Aling adalah pengecualian. Ia tidak segan pada Tabib Desa yang galak. Sejak menginap dan makan di rumah Tabib Desa, pemuda itu selalu berkunjung jika ada kesempatan. Ia sering menanyakan Inai di mana dan kapan pulang? Penasaran dengan asal-usulnya, kota tempat tinggalnya, juga kenapa keluarganya mengijinkan gadis itu berkelana ke perbatasan sendirian?
"Untuk tubuh yang kecil, kau banyak bicara. Geruskan akar keringnya dulu," perintah Tabib Desa. Aling sudah seperti pesuruh pribadi. Kadang anak itu ke hutan mencari umbi-umbian dan daun obat. Selain membantu petani berladang, Aling bekerja menjaring ikan, memetik buah, dan mengurus ternak. Selama ia mendapat tempat tinggal, makanan, dan sedikit upah: Aling senang.

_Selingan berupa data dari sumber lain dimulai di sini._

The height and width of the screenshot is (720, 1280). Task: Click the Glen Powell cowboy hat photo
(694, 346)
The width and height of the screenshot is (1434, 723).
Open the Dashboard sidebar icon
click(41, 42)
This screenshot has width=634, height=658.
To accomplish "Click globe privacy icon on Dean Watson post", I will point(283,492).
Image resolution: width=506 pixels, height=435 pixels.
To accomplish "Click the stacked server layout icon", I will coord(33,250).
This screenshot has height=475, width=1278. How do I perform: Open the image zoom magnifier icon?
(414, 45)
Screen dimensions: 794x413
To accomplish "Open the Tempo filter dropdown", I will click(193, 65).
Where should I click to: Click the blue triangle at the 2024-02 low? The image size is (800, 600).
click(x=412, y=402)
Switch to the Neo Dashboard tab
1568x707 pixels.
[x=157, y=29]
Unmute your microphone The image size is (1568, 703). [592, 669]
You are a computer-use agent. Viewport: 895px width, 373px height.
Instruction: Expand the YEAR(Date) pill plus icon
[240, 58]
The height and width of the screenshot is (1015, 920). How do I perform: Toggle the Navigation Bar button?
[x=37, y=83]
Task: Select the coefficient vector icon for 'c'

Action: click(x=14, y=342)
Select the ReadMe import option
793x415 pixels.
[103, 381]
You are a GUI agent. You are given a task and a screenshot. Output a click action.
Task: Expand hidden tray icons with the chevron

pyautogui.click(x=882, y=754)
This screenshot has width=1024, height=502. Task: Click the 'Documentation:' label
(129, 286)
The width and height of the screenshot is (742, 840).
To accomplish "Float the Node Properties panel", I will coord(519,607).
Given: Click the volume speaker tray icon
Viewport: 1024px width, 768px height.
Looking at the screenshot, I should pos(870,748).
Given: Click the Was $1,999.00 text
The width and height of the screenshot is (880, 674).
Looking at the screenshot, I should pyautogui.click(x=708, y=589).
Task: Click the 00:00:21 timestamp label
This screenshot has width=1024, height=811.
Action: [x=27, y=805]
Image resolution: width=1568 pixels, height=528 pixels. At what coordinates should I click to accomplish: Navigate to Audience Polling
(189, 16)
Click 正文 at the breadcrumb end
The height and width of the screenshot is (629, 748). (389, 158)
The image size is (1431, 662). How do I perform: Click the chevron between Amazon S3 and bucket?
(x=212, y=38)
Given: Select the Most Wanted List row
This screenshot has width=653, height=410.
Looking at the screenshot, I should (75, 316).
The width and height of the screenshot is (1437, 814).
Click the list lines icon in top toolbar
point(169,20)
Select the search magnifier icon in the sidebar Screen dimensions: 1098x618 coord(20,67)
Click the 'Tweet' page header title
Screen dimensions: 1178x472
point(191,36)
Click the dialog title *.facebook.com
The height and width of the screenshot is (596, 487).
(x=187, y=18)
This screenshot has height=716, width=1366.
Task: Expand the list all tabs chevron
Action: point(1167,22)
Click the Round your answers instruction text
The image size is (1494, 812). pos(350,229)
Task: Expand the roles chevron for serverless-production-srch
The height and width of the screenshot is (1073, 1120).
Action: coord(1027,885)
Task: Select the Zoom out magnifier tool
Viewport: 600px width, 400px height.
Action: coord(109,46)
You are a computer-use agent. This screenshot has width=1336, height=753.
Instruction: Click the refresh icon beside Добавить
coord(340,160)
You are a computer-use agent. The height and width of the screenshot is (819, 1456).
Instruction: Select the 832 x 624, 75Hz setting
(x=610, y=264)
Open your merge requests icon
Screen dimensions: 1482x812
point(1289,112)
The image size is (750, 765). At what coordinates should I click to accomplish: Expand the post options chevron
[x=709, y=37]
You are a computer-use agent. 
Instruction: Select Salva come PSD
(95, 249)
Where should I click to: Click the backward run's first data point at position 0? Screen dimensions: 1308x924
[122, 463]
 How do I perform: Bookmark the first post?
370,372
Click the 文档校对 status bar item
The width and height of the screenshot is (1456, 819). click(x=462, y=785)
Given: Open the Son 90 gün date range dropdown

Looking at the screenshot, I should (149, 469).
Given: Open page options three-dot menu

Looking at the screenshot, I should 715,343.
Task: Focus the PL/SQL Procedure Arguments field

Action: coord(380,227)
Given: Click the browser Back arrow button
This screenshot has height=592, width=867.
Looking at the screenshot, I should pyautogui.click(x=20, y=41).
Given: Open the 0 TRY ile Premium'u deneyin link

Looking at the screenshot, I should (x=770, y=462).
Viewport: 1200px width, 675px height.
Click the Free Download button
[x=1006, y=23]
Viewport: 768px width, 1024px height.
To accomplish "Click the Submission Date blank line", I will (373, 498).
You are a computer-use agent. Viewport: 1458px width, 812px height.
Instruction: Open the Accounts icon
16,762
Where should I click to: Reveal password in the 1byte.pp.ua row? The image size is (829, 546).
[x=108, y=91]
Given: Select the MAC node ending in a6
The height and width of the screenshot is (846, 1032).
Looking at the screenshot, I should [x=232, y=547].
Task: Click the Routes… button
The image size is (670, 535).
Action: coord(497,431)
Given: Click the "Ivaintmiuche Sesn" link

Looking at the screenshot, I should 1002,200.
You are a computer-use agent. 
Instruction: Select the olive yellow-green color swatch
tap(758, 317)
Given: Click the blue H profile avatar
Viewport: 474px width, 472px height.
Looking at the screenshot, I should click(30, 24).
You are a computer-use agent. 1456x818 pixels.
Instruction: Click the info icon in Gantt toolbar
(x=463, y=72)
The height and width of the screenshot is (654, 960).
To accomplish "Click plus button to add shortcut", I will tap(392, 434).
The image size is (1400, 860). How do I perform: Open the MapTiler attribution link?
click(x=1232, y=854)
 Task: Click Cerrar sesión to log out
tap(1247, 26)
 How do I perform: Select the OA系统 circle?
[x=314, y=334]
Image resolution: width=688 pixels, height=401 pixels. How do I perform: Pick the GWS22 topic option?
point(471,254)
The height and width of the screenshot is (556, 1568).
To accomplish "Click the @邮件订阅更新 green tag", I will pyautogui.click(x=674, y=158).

"Kau sendiri, kenapa tidak tinggal di kota? Pedagang pasti membayar tenagamu," balas Tabib Desa.
"Kota cuma membawa kenangan buruk," jawab Aling, ia tidak berniat melanjutkan cerita. Akhirnya Aling dan Tabib Desa meracik obat dalam diam. Menjelang sore, Aling pamit untuk mengambil jebakan ikan dan mandi di sungai. Kadang, ia teringat Inai yang dulu dibantunya membawakan air. Gadis itu beberapa kali datang, sekali waktu membawa oleh-oleh manisan buah mangga. Saat bertemu, Inai selalu melambaikan tangan dan bertanya kabar Aling bagaimana.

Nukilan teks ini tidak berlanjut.